Friday, July 20, 2007

The times they are a’changin’ and the answers are blowin’ in the wind. Inner city blues makes me wanna holler and the Cisco Kid is still a friend of mine.

Don’t for a minute think I’ve jumped ship. I’m still firmly planted onboard.

It’s just that having listened to the presidential wannabes in recent weeks and seeing the wickedly hilarious “Talk To Me” starring Don Cheadle, I feel like I’ve been warped back to the 1960s — and believe me, you don’t want me to relive the 1960s.

It’s all John Edwards’ fault. You’ve heard of him, right? He’s on the campaign trail, chatting up the poor. John Edwards is the one-term senator from North Carolina (or is it South Carolina?) who hurled himself onto the national stage and then locked arms with another Democrat who can be perceived as stinking rich, John Kerry. Hair’s their thing, but here’s the deal: John Edwards wants America’s poor to think that the millions upon millions he made over the years haven’t dulled his poverty pain. Sniff, sniff.

That’s right. The man who pays $400 for his haircuts actually wants you to believe that, hey, you shall overcome. “Vote for me and I’ll set you free.” Yeah, right. Rap on, brother, rap on.

There I go again with ’60s conservative-style cynicism (courtesy of the Temptations) viewing through the lens cynically. But know what? John Edwards isn’t the only Democrat wading in 40-year-old water.

The Democrat trying desperately to create a dynasty and break historic ground — as JFK did as a Roman Catholic — is the spouse-of-you-know-who, which is a dubious honor. Yes, Sister Clinton — who alternates her personas of New Yawker, Meat-and-Potatoes Midwesterner and Jane Crow Southerner — is on a special mission. She wants to be the “first” major-party female candidate to sustain a presidential run, “first” first lady to become president and “first” president to have a “First Gentleman” (though using such a respectable term to describe you-know-who is dubious, too. She’s the best candidate, they say, to speak for women and families. Her husband was the first “black president,” so why not a Clinton dynasty?

But with so many masks (and maybe there are more to come) Hillary Clinton can easily be perceived as a ball of confusion. (Another nod to the Temps.)

As for her war on poverty, will Mrs.

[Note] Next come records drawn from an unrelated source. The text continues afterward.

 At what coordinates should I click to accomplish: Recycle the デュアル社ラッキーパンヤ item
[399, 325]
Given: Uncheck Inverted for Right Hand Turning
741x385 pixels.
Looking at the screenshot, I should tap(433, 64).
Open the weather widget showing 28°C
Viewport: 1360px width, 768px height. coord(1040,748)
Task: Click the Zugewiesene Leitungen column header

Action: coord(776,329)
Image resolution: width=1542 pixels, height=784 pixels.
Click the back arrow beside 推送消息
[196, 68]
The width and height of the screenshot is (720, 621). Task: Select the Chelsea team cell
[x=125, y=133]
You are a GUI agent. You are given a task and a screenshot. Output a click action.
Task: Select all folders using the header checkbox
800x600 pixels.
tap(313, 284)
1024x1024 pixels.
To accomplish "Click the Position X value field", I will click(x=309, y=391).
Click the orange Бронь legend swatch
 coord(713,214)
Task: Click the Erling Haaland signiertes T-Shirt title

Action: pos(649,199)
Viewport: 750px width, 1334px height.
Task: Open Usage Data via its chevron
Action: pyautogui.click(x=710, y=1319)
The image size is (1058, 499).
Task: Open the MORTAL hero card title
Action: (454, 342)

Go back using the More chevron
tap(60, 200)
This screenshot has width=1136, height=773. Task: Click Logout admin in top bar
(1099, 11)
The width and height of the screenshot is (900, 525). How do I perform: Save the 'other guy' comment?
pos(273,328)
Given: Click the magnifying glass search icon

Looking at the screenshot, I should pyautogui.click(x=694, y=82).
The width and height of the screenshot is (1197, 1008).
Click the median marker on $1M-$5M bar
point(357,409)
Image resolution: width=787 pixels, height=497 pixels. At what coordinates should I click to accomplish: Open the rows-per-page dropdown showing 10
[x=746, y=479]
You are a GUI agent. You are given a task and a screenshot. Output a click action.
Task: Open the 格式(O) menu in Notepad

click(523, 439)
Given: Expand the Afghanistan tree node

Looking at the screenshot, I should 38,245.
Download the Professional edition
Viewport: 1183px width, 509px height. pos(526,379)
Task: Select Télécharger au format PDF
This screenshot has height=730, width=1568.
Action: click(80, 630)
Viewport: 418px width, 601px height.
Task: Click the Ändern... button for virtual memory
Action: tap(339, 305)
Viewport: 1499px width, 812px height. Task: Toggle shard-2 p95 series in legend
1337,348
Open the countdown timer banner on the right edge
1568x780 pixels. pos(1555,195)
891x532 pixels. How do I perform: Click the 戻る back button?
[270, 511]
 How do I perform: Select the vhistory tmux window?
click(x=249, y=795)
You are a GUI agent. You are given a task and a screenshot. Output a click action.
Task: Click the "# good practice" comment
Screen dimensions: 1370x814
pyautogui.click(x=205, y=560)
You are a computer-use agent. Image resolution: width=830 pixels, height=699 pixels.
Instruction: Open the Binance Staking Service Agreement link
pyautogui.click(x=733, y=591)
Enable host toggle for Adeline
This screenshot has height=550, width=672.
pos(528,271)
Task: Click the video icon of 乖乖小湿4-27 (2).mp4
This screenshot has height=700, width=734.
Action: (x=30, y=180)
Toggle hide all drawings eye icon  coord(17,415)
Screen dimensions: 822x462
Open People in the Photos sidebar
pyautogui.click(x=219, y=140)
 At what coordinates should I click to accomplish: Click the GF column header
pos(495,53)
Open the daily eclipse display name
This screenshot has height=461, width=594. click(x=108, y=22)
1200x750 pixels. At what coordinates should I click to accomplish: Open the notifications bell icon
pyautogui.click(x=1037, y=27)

Clinton draw on her taut and lengthy ties to the Children’s Defense Fund to paint herself as feeling the pain of the poor? Well, she can paint that picture all she wants. But the truth is that neither Hillary Rodham nor Hillary Clinton has ever been poor. (Poor in judgment, for sure.) Hillary’s primary colors are, perhaps, whiter shades of pale and most definitely various shades green.

Of course none of this means that anti-poverty solutions are the sole province of Republican candidates. Republican candidates have serious problems on class issues, too. Just ask John open-wide-the-borders McCain and Rudy put-the-melting-pot-on-the-stove-and-stir Giuliani.

One of the questions blowing around the Beltway is, is this a vastly different America than the one in which a hugely popular Democrat and Catholic named John F. Kennedy spoke to in his 1961 Inaugural Address when he said that “man holds in his mortal hands the power to abolish all forms of human poverty and all forms of human life?”

Of course it is. While discrimination in practically every imaginable form has been struck down in law, perception says otherwise.

That’s why Barack Obama — who is so incredibly comfortable with being Barack Obama — can talk about “we” and “our” and not come off as offending people of any race or ethnicity (though people and pundits want to paint him as “that black guy” or “that Muslim guy” and, worse, lasso the senator as the “Black Candidate.”

In D.C. the other day, Barack Obama told a packed mixed-race, mixed-class audience at a community center that he has a $6 billion plan to combat poverty head on. That figure alone had me dizzy, my head was spinning.

I remember the ’60s. The war. LBJ’s “War on Poverty.” Barbie burning bras while Ken burned draft cards. Civil rights. Women’s rights. Homosexual rights. The assassinations of John, Malcolm, Martin and Bobby. The riots. The National Guard. The putrid racial rhetoric. I had to laugh to keep from crying during “Talk to Me,” which relives — in stark living colors by the masterful performance of Mr. Cheadle — all that was good and bad during those topsy-turbulent times.

But all is not lost by taking anti-poverty on head-first. Keep hope alive (oops, Jesse Jackson). The key as we concede the issue that yes, class matters, is what will be guiding the “mortal hands” of which Kennedy spoke? Will it be race, greed or sexual preference? Hatred and eugenics? War? All of which are so, well, so ’60s?

The America that Barack Obama spoke to this week is very different from the one that Kennedy addressed in 1961. The question is, will moral clarity lead the way this time around?